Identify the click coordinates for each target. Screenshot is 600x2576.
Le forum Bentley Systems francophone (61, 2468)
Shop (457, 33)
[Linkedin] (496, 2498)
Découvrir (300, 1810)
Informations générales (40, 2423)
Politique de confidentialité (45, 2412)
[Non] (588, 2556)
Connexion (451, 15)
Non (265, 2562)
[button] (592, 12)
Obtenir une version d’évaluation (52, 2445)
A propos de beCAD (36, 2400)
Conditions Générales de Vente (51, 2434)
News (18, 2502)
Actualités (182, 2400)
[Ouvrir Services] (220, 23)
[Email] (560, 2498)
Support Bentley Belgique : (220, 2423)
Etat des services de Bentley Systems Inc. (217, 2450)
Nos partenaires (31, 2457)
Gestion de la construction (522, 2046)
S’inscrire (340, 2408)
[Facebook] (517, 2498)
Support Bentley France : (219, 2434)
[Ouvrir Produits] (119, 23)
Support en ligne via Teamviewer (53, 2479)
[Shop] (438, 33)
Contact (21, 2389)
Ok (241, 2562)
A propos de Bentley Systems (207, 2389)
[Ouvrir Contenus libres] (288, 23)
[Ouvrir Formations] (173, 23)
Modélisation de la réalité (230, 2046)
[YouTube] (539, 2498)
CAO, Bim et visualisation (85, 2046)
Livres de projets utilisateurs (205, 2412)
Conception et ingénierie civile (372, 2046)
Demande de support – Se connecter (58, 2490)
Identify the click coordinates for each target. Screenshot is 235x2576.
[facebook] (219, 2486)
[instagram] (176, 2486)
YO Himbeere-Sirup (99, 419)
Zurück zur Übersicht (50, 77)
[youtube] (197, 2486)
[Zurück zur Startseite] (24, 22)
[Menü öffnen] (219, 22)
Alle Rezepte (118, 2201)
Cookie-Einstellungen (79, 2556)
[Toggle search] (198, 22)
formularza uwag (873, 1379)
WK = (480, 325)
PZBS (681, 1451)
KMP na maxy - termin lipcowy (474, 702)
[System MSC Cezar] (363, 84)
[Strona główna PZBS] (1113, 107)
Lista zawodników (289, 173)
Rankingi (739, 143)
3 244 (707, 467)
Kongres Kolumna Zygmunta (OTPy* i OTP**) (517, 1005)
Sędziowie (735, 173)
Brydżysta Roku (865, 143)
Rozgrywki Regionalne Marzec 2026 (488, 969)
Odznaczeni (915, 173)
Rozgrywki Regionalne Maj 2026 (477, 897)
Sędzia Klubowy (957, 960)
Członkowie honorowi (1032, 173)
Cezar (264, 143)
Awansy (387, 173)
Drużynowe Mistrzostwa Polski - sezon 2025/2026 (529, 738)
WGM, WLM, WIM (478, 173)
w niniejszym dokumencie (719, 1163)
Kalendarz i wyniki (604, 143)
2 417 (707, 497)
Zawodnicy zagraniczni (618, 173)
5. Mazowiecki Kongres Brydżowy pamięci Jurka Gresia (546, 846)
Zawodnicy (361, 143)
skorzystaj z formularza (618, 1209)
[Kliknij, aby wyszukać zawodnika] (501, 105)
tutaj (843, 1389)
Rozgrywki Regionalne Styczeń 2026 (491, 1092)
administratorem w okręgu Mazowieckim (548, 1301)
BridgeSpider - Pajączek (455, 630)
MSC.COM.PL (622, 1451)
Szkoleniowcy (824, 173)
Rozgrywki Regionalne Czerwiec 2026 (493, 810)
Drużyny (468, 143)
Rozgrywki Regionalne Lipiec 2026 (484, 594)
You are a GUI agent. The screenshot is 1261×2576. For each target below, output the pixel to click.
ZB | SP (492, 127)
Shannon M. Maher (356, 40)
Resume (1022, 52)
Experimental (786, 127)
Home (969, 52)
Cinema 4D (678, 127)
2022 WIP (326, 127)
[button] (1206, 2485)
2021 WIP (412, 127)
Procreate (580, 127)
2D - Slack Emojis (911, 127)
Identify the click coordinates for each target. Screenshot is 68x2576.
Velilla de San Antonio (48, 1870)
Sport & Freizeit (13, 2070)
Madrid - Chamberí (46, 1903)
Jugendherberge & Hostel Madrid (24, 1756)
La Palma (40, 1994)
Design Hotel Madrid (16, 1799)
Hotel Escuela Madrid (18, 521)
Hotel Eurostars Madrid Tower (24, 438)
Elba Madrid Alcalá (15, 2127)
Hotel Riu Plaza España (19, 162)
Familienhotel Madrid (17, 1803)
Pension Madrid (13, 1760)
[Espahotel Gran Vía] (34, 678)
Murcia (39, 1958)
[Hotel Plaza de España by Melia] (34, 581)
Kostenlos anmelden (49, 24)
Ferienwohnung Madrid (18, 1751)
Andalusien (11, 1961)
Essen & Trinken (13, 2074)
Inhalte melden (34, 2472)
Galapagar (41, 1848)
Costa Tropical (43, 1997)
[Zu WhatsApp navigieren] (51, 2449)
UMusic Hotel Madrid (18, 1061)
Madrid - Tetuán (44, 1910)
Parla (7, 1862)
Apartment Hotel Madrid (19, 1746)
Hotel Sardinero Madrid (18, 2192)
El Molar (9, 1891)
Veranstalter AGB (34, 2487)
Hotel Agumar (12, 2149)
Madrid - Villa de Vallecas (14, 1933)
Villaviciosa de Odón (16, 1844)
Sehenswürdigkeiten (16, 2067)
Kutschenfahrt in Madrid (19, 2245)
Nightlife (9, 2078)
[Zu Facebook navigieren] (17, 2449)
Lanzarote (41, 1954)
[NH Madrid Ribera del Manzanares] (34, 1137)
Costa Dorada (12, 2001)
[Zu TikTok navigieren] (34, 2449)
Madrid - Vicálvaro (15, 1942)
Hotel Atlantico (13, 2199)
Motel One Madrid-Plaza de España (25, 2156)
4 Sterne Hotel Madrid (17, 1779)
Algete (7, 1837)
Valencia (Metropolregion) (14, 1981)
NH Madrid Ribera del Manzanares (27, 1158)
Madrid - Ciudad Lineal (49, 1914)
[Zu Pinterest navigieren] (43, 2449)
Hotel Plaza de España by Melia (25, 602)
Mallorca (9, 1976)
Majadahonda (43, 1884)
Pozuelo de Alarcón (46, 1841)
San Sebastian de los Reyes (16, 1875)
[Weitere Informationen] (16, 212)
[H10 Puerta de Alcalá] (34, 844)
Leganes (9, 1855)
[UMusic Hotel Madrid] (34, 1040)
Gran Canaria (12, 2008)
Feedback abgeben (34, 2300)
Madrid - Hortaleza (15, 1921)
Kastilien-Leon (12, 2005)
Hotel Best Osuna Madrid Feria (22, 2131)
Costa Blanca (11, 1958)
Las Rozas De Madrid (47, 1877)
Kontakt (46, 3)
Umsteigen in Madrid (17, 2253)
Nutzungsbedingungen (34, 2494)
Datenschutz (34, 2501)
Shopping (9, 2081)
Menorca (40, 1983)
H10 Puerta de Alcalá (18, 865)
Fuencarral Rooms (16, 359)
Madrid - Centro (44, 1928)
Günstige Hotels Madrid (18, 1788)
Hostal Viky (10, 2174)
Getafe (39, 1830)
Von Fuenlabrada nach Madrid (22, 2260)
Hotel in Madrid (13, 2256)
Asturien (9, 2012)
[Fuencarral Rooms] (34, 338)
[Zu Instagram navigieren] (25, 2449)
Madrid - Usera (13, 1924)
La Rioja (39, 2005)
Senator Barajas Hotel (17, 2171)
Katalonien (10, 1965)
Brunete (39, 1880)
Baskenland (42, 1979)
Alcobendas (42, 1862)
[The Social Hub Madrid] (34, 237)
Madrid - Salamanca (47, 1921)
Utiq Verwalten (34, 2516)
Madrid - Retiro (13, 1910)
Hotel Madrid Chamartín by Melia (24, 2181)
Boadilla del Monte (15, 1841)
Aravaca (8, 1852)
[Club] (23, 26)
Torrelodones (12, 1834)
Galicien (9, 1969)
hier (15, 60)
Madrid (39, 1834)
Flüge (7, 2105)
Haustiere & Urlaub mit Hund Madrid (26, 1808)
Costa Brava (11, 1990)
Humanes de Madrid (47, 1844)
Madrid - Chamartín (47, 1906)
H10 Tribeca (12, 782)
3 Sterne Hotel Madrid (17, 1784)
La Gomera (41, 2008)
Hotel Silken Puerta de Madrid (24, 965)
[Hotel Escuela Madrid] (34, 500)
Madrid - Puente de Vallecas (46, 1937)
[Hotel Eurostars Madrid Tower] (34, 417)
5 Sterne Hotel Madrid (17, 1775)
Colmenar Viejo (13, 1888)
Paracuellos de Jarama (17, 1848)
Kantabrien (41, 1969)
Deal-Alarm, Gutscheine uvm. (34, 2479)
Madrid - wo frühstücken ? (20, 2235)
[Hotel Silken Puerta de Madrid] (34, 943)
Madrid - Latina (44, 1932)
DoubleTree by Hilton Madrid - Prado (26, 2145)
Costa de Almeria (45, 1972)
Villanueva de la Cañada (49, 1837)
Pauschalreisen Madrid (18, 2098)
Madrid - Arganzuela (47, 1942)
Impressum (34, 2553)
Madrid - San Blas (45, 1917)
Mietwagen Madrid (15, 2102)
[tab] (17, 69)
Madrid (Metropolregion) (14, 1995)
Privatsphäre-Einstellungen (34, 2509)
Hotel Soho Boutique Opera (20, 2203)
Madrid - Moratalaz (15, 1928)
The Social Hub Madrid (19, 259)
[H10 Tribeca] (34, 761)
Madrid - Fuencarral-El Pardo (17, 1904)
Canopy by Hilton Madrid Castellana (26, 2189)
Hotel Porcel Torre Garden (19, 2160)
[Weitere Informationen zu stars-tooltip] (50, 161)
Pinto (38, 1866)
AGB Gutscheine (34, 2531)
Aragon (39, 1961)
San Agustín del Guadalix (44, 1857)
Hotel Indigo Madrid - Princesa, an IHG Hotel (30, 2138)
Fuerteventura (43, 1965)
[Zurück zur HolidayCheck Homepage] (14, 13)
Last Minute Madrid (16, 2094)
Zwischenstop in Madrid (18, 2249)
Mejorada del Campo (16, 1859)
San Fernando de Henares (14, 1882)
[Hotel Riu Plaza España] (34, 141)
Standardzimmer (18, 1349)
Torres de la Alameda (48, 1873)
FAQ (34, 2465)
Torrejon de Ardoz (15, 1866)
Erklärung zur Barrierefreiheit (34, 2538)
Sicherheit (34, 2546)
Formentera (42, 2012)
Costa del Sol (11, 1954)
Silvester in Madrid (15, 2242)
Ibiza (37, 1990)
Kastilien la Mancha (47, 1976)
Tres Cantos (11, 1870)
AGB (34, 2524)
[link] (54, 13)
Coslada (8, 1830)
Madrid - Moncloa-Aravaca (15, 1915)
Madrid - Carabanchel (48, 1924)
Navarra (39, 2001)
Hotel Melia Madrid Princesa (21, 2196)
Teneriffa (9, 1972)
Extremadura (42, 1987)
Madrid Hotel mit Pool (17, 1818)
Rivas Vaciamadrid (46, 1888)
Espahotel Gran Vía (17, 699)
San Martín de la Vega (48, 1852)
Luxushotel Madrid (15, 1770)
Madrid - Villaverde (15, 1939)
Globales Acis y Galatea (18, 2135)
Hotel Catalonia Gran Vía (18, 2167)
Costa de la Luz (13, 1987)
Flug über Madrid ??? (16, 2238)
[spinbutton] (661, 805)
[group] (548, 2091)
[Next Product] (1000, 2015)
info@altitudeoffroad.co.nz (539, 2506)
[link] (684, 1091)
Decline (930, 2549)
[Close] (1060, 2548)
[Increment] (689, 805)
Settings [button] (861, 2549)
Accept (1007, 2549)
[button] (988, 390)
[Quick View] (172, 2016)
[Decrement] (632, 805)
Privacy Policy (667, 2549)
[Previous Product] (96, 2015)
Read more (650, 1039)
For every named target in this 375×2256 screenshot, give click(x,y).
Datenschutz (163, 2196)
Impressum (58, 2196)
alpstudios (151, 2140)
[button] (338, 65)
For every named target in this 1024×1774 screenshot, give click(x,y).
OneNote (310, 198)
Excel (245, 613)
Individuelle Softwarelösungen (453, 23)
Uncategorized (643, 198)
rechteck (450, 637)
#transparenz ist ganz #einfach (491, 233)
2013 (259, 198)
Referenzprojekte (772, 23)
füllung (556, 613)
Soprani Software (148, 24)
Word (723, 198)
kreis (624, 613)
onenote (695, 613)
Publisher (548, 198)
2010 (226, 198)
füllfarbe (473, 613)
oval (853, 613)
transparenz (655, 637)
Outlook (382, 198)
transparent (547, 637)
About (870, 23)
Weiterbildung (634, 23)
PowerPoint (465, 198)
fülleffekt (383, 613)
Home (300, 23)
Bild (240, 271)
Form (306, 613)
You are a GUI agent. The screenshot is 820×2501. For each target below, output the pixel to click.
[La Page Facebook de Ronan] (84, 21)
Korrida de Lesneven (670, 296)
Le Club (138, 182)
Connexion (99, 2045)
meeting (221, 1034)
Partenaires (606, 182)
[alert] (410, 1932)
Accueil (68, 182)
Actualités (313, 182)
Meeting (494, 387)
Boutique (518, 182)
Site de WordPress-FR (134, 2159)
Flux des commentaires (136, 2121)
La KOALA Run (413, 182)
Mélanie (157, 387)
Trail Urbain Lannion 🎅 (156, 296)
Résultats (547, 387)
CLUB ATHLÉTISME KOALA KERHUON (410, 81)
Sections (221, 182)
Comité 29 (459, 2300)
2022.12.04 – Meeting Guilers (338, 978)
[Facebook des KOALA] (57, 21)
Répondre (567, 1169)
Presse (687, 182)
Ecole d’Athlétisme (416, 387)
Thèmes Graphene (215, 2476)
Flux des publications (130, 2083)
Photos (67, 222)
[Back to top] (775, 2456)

* [TO DO]:
In the data above, retype exactly and only the lines between the one holding "[Next Product] (1000, 2015)" and the one holding "[button] (338, 65)", inclusive.

* [TASK OUTPUT]:
[Next Product] (1000, 2015)
info@altitudeoffroad.co.nz (539, 2506)
[link] (684, 1091)
Decline (930, 2549)
[Close] (1060, 2548)
[Increment] (689, 805)
Settings [button] (861, 2549)
Accept (1007, 2549)
[button] (988, 390)
[Quick View] (172, 2016)
[Decrement] (632, 805)
Privacy Policy (667, 2549)
[Previous Product] (96, 2015)
Read more (650, 1039)
For every named target in this 375×2256 screenshot, give click(x,y).
Datenschutz (163, 2196)
Impressum (58, 2196)
alpstudios (151, 2140)
[button] (338, 65)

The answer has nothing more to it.